Pour ce qui est de la prévention des symptômes musculo-squelettiques induits par les IA, l'étude unique n'a rapporté d'aucune différence entre les groupes en termes de scores de douleur, de force de préhension ou de respect de la prise de traitement par IA. Les valeurs des données n'ont pas été fournies dans l'étude et aucun autre critère de jugement n'a été signalé.
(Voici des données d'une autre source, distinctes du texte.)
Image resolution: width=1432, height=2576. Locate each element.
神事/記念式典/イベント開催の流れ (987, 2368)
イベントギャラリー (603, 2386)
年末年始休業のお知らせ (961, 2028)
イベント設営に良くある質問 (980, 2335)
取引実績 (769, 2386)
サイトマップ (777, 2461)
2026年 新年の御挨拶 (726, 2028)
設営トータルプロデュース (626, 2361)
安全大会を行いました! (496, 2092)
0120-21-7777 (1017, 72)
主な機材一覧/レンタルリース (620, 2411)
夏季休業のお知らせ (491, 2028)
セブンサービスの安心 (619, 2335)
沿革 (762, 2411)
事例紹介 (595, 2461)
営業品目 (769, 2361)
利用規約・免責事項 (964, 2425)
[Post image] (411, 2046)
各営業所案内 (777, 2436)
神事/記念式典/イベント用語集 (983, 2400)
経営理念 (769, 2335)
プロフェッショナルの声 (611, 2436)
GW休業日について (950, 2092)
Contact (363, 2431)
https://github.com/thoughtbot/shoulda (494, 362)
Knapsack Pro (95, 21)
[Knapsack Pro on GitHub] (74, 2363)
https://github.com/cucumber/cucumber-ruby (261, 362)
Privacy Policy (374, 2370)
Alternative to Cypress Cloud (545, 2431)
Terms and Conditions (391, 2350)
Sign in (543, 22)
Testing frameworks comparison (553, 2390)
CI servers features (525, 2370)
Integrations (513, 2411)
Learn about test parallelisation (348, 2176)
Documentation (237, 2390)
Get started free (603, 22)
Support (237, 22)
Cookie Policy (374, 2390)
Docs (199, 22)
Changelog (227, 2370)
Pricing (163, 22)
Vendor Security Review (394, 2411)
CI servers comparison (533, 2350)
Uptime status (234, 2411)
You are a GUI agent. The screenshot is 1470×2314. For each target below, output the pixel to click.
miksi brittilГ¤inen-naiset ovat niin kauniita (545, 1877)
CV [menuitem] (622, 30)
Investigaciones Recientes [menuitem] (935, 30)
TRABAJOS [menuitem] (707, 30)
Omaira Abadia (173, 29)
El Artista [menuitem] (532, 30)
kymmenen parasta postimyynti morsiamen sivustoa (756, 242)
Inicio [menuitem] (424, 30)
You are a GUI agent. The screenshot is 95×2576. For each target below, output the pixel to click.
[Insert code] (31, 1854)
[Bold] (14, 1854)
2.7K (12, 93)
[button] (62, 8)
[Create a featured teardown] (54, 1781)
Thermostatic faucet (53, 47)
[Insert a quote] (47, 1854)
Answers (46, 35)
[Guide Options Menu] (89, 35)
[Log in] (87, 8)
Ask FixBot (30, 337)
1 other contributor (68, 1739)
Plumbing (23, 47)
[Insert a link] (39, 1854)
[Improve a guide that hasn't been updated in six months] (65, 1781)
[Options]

Pour la gestion des symptômes musculo-squelettiques induits par les IA, nous avons constaté que les données probantes indiquant un effet des thérapies par l'exercice sur le changement global des pires scores de douleur étaient très incertaines (DMS -0,23, intervalle de confiance (IC) à 95% -0,78 à 0,32 ; 4 études, 284 femmes ; données probantes d’un niveau de confiance très faible). Les données probantes suggèrent que les thérapies par l'exercice physique n'entraînent que peu ou pas de différence dans l'évolution globale des scores de rigidité (Western Ontario McMasters Universities Osteoarthritis Index (WOMAC) : score de rigidité DM -0,76, IC à 95% -1,67 à 0,15 et score de rigidité par échelle visuelle analogique (EVA) : MD -0,42, IC à 95% -2,10 à 1,26 ; 1 étude, 53 femmes ; données probantes d’un niveau de confiance faible). Les données probantes concernant les critères de jugement suivants étaient d’un niveau de confiance très faible : évolution globale de la force de préhension (0,30 DM, IC à 95% -0,55 à 1,15 ; 1 étude, 83 femmes ; données probantes d’un niveau de confiance très faible) ; évolution globale de la qualité de vie liée à la santé (les sous-échelles de l'outil SF-36 allaient du plus faible bénéfice de 1,88 DM, IC à 95% -2,69 à 6,45 au plus grand bénéfice de 9 DM.70, IC à 95% 1,67 à 17,73 ; 2 études, 123 femmes, données probantes d’un niveau de confiance très faible) ; changement global de la qualité de vie spécifique au cancer (DM 4,58, IC à 95% -0,61 à 9,78 ; 2 études, 136 femmes ; données probantes d’un niveau de confiance très faible) ; et adhésion aux inhibiteurs de l'aromatase (OR 2,43, IC à 95% 0,41 à 14,63 ; 2 études, 224 femmes ; données probantes d’un niveau de confiance très faible). Aucun événement indésirable n'a été identifié dans les quatre études menées dans les deux groupes (0 événement signalé ; 4 études ; 331 participants ; données probantes d’un niveau de confiance faible). Il n’y avait pas de données rapportées sur l'incidence des symptômes musculo-squelettiques induits par les IA, la survie spécifique au cancer du sein ou la survie globale.